What to produce: Render the record lines as a Markdown table with the columns Row and Record line, starting at the line that contains "Where should I click to: Point to the upper" and ending at the line that contains "coord(279,261)". Number each row and leave out blank lines.
═══
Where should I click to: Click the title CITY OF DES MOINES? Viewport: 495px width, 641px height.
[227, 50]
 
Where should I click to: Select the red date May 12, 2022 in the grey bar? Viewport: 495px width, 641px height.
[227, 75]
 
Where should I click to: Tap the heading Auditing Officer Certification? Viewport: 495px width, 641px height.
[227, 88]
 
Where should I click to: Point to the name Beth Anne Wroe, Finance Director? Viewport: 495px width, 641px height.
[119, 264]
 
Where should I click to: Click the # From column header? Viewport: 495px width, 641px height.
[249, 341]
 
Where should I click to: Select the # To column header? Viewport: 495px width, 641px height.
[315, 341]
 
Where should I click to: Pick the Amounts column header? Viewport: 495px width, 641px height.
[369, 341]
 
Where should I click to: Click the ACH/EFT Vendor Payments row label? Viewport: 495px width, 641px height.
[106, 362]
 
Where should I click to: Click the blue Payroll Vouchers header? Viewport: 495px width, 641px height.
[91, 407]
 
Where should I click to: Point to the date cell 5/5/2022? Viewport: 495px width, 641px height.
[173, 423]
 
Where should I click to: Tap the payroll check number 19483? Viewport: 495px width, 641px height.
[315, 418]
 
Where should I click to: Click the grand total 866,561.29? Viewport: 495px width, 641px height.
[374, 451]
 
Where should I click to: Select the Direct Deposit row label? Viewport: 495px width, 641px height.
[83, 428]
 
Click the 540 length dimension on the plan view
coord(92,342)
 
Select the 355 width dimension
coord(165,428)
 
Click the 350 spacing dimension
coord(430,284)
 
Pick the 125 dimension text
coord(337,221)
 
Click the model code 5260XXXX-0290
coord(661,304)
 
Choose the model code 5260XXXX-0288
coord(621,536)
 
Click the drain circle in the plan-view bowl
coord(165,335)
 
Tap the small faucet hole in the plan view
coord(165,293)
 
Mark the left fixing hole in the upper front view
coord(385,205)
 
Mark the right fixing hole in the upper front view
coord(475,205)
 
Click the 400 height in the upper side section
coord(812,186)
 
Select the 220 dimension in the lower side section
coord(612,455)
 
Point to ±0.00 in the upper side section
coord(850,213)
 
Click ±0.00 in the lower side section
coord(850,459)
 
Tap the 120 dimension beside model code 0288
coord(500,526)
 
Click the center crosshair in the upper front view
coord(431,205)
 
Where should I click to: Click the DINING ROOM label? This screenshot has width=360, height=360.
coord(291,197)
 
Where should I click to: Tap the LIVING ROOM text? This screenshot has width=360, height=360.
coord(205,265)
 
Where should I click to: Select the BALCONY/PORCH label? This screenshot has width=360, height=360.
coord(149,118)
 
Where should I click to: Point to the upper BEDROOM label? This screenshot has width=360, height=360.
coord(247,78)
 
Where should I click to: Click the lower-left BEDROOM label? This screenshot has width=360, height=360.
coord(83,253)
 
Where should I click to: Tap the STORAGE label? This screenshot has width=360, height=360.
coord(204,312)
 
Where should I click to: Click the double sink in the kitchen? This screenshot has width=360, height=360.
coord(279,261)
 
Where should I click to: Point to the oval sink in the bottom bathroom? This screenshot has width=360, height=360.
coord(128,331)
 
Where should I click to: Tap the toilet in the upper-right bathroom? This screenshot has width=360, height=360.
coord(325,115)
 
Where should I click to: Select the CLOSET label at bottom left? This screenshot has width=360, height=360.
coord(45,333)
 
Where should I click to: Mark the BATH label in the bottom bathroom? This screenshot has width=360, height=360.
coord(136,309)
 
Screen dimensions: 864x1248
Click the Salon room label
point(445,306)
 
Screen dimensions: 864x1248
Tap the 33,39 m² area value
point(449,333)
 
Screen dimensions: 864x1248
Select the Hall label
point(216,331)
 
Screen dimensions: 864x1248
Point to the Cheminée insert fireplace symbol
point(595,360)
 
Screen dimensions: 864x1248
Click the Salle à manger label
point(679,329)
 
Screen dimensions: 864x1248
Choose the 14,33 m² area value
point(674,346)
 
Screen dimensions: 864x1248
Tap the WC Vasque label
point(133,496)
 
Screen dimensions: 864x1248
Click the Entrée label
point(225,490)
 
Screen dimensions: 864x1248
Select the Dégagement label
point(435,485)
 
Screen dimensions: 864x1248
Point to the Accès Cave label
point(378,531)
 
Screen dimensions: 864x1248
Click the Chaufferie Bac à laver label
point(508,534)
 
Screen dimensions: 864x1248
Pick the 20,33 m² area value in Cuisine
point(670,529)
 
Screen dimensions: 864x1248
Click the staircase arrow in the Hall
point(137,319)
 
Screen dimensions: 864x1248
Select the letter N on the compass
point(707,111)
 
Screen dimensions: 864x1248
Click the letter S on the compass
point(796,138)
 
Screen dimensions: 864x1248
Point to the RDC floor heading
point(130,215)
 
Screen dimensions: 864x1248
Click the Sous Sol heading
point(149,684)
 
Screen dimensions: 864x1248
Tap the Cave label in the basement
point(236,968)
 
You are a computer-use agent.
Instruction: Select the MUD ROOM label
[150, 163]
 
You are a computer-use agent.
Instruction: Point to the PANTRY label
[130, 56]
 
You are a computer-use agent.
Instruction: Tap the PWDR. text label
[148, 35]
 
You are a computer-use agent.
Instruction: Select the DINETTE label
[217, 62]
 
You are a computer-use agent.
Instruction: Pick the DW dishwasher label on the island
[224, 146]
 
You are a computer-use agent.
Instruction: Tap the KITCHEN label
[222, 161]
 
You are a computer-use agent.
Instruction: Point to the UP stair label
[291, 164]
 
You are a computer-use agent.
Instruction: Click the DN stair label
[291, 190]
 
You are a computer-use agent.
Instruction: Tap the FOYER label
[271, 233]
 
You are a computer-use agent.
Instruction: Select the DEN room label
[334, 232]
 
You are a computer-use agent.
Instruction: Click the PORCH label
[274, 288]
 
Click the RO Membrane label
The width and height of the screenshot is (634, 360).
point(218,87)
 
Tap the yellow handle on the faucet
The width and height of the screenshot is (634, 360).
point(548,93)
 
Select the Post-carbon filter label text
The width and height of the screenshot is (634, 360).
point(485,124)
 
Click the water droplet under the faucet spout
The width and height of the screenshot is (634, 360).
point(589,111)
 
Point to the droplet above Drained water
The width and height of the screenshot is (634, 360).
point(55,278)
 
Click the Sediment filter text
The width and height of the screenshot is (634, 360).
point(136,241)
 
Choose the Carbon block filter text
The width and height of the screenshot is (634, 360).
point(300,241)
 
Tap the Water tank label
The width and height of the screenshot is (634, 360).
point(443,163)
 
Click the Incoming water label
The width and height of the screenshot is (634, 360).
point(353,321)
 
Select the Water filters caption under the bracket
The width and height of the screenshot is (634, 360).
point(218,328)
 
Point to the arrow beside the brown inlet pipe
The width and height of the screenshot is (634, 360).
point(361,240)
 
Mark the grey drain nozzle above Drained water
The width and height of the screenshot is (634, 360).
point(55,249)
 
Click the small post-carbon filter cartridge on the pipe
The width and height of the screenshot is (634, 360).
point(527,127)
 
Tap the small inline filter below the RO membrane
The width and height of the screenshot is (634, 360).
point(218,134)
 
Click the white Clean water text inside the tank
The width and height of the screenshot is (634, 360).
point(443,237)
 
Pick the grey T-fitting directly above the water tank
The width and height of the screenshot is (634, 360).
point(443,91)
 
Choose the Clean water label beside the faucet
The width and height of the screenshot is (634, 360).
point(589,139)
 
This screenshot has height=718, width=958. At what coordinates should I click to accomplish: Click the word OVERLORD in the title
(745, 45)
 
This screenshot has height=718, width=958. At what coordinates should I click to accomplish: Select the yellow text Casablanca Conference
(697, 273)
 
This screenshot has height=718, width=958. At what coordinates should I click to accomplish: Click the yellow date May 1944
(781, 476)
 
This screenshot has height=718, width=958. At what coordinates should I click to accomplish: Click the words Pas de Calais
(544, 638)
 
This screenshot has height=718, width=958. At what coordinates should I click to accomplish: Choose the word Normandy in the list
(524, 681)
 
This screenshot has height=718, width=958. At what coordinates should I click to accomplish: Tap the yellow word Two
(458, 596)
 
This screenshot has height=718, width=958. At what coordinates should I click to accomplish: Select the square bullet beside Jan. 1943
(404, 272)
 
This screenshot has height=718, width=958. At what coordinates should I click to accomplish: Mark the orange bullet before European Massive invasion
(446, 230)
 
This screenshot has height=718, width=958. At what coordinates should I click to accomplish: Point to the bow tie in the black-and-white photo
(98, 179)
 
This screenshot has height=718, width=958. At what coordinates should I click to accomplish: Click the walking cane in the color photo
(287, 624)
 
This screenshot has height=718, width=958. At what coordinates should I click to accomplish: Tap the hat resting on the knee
═══
Finished exercise:
| Row | Record line |
|---|---|
| 1 | Where should I click to: Point to the upper BEDROOM label? This screenshot has width=360, height=360. |
| 2 | coord(247,78) |
| 3 | Where should I click to: Click the lower-left BEDROOM label? This screenshot has width=360, height=360. |
| 4 | coord(83,253) |
| 5 | Where should I click to: Tap the STORAGE label? This screenshot has width=360, height=360. |
| 6 | coord(204,312) |
| 7 | Where should I click to: Click the double sink in the kitchen? This screenshot has width=360, height=360. |
| 8 | coord(279,261) |